En terre, en ciel n'est mire tieus
Pour rendre à toi santé entière :D'un seul regard la paix attire… »
— Miserere du Reclus de Molliens
« À la grand miresse envoie
Qui tous les enfers saints renvoie… »
Patronymes
Ce terme de métier est à l'origine de nombreux patronymes français. Mire est à l'origine des noms de famille comme : Mire, Meire, Le Mire, Lemire, Lemyre, Lemyere, Myre, Mir, Miret, Miron, Miro, Mirou, Miroux, Mironneau[37], Le Mierre, Mégé, latin Miraeus etc.

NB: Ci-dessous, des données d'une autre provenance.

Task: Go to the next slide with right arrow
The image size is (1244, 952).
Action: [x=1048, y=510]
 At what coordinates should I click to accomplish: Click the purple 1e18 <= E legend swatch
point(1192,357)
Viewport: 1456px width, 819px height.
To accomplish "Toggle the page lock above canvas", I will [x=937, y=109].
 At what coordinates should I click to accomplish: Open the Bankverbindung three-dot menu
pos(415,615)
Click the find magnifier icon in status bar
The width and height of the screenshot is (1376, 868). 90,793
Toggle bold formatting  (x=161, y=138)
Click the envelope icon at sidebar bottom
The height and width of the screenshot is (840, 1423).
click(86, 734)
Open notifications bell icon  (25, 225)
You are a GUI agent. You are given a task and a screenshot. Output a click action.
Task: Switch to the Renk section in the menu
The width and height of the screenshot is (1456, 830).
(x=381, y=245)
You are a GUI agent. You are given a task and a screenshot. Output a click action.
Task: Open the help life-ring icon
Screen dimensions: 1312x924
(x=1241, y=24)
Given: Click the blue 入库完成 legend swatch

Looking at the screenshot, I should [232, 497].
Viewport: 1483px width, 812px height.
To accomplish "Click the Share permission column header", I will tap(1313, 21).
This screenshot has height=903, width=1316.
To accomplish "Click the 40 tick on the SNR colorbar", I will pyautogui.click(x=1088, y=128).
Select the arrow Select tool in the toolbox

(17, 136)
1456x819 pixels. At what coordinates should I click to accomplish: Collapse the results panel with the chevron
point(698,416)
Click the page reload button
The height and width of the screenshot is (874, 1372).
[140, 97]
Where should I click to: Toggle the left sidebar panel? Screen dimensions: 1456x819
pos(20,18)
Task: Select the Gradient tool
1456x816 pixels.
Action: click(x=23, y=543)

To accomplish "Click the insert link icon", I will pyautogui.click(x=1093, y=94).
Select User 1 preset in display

Il accompagnait sans doute le prénom en tant que métier avant d'être un patronyme comme pour « Jehan Le Mire », Jean le médecin, ou « Robert Le Myre ». Ce dernier, chirurgien parisien, avait la réputation d'avoir donné son nom au métier de mire. Une famille « Le Myre » fut composée de médecins chirurgiens de manière héréditaire, comme les Asclépiades.
Le médecin byzantin du XIIIe siècle Nicolas Myrepsos est l'auteur d'un antidotaire célèbre, le Δυναμερόν, comprenant des recettes d'onguents.
Proverbes
- « Après la mort le mire », proverbe commun
- « Bon mire est qui sait guérir » (Jehan Mielot, XVe siècle)
- « Bon mire fait plaie puante » (Mimes de Baïf, fol. 58, XVIe siècle)
- « Qui cherche la guérison du mire, il lui convient son mal dire »[38]
- « Après le cerf, la bière - Après le sanglier, le myère »
Œuvres
- « Comment Lancelot prit congé de son mire » de Chrétien de Troyes.
- « Le Dit de l'herberie » de Rutebeuf.
- « Le Vilain Mire » ou le « Mire de Brai » est un fabliau à l'origine du « Médecin malgré lui » de Molière.
- « Renard Mire » dans le Roman de Renart[39].
- « Là vit-on Dieu sa mère rire ;
- Renart fisicien et mire. »
- « Le Jeu de la Feuillée » ou Li ju Adam de Adam de la Halle.